Instructions for the task → Repeat exactly the lines from the first line of the records through the line containing "Image resolution: width=1280 pixels, height=800", and nothing more.

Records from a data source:

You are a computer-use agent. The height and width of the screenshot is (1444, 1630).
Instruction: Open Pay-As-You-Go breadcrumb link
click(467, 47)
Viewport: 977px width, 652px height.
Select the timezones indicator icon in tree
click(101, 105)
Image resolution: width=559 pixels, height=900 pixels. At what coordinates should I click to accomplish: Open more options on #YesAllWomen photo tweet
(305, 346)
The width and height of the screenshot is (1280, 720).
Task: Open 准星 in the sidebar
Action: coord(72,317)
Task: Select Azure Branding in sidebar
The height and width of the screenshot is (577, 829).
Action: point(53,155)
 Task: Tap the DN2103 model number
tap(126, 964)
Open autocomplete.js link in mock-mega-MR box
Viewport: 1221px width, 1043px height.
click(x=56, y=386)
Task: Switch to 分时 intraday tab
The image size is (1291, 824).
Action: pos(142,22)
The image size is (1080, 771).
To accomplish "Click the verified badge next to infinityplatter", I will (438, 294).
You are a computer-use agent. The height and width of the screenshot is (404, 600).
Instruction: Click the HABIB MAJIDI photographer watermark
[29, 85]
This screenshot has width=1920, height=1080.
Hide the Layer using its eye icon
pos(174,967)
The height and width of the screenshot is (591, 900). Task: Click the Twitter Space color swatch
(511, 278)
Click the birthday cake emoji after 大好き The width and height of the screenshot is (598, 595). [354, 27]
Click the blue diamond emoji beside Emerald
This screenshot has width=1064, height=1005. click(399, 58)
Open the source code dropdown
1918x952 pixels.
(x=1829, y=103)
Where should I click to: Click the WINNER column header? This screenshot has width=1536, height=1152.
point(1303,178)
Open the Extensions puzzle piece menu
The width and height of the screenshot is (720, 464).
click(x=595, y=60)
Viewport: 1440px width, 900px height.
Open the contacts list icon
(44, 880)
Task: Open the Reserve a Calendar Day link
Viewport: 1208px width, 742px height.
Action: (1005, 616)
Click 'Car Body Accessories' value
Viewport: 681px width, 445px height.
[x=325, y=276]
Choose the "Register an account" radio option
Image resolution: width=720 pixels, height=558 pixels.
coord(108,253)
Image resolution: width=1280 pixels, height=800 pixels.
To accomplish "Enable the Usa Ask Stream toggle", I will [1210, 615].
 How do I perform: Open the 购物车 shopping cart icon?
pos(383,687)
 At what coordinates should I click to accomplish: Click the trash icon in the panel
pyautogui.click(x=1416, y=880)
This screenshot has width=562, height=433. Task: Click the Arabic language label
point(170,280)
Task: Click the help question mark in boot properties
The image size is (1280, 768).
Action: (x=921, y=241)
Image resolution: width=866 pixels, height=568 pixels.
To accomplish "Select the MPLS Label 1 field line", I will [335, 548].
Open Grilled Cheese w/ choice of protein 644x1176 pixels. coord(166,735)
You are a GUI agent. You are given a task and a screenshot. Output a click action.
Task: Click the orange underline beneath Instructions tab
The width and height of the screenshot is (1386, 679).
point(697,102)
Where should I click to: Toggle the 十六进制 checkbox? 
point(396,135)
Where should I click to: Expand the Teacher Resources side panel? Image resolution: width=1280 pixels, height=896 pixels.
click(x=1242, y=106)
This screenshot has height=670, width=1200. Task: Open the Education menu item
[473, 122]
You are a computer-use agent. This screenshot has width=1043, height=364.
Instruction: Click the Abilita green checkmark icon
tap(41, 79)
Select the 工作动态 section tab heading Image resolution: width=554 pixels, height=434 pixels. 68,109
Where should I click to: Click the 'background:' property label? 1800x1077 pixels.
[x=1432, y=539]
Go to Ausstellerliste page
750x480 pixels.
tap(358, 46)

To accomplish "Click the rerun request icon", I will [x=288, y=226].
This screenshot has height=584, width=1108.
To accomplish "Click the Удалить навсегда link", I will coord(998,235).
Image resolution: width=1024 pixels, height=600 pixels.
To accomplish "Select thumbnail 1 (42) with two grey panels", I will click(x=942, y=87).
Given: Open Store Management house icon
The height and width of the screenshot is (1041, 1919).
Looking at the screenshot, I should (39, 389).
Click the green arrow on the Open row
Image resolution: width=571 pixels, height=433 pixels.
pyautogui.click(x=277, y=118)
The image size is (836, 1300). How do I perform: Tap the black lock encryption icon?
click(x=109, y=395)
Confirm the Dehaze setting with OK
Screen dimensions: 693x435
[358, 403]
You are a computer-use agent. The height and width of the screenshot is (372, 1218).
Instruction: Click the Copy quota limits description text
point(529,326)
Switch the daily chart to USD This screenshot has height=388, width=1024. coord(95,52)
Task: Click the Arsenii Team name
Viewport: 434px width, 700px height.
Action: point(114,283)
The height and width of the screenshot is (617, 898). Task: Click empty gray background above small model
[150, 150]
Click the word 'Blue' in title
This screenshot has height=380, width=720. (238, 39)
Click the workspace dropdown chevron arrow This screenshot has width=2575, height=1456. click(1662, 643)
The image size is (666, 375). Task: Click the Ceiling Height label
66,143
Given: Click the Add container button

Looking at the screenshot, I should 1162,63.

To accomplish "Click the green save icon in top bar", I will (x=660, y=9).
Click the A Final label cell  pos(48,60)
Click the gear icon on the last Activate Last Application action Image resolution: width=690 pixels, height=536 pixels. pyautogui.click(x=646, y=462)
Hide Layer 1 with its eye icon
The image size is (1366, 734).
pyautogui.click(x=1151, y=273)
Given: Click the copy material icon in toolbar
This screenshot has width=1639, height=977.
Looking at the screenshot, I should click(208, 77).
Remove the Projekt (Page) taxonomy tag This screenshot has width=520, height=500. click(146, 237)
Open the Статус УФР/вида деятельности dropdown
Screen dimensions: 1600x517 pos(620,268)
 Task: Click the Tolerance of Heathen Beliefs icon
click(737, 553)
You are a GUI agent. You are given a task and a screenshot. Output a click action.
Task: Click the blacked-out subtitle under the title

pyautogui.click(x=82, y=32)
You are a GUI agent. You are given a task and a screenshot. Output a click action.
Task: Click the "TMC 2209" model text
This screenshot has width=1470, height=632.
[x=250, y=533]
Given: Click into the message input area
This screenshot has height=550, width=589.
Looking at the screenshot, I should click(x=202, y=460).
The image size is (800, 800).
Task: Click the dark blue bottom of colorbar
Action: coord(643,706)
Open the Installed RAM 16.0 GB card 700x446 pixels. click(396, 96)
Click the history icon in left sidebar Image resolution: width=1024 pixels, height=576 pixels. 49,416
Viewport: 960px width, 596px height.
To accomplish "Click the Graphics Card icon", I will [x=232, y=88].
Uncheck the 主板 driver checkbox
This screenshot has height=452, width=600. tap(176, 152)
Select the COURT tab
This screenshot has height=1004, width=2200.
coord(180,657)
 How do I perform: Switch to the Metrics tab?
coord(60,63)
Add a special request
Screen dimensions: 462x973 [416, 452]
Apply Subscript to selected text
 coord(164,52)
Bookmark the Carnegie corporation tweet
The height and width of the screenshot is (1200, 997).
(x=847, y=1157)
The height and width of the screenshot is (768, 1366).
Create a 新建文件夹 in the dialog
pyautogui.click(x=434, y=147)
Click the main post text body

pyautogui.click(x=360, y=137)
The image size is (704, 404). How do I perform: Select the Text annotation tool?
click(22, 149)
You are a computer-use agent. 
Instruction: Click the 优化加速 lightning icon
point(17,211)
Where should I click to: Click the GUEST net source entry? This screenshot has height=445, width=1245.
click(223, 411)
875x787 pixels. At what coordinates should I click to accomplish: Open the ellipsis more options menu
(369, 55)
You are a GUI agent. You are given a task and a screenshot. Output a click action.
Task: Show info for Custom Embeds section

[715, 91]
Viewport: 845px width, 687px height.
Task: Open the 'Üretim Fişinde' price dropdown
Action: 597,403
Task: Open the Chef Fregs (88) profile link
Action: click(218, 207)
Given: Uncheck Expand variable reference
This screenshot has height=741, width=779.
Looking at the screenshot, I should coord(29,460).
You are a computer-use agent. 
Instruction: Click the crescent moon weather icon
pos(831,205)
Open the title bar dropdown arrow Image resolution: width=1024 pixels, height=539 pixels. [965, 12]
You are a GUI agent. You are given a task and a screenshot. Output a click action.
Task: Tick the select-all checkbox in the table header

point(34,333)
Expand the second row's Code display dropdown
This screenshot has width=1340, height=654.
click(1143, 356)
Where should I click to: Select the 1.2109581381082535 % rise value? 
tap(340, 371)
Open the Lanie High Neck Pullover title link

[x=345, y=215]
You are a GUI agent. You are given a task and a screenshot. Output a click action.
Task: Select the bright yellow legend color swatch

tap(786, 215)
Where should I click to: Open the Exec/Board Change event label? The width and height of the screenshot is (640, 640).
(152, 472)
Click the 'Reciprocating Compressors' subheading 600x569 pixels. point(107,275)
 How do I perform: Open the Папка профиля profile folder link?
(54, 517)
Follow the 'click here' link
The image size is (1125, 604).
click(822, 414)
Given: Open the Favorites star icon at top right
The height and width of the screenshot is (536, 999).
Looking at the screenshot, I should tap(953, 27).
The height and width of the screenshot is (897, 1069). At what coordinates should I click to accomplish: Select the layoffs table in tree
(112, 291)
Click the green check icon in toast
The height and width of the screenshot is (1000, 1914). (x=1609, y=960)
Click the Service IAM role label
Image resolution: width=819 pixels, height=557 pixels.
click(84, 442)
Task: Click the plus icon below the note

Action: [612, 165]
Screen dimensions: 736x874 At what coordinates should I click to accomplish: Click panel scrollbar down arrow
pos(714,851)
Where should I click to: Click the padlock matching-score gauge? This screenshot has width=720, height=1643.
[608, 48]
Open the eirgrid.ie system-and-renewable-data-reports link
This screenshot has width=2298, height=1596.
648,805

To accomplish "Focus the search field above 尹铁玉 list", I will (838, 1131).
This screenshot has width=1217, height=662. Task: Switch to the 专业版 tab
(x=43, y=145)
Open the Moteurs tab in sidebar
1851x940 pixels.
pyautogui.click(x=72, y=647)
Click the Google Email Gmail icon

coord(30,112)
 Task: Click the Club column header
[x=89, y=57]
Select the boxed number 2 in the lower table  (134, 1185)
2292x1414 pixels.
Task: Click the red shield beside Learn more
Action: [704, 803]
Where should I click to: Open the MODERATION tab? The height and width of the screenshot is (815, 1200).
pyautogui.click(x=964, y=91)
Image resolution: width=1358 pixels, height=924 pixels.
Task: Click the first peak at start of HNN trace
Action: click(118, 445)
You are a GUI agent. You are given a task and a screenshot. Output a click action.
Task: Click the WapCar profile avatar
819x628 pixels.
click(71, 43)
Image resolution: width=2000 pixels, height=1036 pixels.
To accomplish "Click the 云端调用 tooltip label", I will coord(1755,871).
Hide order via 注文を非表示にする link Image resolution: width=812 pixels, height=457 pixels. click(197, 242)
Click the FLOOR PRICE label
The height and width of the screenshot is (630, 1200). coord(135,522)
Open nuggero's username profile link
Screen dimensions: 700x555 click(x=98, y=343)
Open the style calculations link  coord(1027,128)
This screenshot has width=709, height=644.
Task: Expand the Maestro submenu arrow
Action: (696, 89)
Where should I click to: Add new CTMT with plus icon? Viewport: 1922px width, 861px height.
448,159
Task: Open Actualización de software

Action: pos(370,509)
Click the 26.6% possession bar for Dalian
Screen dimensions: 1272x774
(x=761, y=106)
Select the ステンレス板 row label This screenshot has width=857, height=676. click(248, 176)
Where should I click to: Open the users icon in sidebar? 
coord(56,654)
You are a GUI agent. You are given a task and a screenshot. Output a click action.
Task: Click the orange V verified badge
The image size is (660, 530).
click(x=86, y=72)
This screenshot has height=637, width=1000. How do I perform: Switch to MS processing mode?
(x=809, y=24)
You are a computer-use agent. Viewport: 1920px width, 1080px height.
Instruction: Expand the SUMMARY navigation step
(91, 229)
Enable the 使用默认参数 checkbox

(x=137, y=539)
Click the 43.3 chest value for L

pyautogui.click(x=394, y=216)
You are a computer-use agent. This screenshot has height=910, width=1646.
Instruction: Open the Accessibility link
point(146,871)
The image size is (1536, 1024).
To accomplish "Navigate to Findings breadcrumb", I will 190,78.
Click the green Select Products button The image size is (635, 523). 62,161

Answer to this task →
You are a computer-use agent. The height and width of the screenshot is (1444, 1630).
Instruction: Open Pay-As-You-Go breadcrumb link
click(467, 47)
Viewport: 977px width, 652px height.
Select the timezones indicator icon in tree
click(101, 105)
Image resolution: width=559 pixels, height=900 pixels. At what coordinates should I click to accomplish: Open more options on #YesAllWomen photo tweet
(305, 346)
The width and height of the screenshot is (1280, 720).
Task: Open 准星 in the sidebar
Action: coord(72,317)
Task: Select Azure Branding in sidebar
The height and width of the screenshot is (577, 829).
Action: point(53,155)
 Task: Tap the DN2103 model number
tap(126, 964)
Open autocomplete.js link in mock-mega-MR box
Viewport: 1221px width, 1043px height.
click(x=56, y=386)
Task: Switch to 分时 intraday tab
The image size is (1291, 824).
Action: pos(142,22)
The image size is (1080, 771).
To accomplish "Click the verified badge next to infinityplatter", I will (438, 294).
You are a computer-use agent. The height and width of the screenshot is (404, 600).
Instruction: Click the HABIB MAJIDI photographer watermark
[29, 85]
This screenshot has width=1920, height=1080.
Hide the Layer using its eye icon
pos(174,967)
The height and width of the screenshot is (591, 900). Task: Click the Twitter Space color swatch
(511, 278)
Click the birthday cake emoji after 大好き The width and height of the screenshot is (598, 595). [354, 27]
Click the blue diamond emoji beside Emerald
This screenshot has width=1064, height=1005. click(399, 58)
Open the source code dropdown
1918x952 pixels.
(x=1829, y=103)
Where should I click to: Click the WINNER column header? This screenshot has width=1536, height=1152.
point(1303,178)
Open the Extensions puzzle piece menu
The width and height of the screenshot is (720, 464).
click(x=595, y=60)
Viewport: 1440px width, 900px height.
Open the contacts list icon
(44, 880)
Task: Open the Reserve a Calendar Day link
Viewport: 1208px width, 742px height.
Action: (1005, 616)
Click 'Car Body Accessories' value
Viewport: 681px width, 445px height.
[x=325, y=276]
Choose the "Register an account" radio option
Image resolution: width=720 pixels, height=558 pixels.
coord(108,253)
Image resolution: width=1280 pixels, height=800 pixels.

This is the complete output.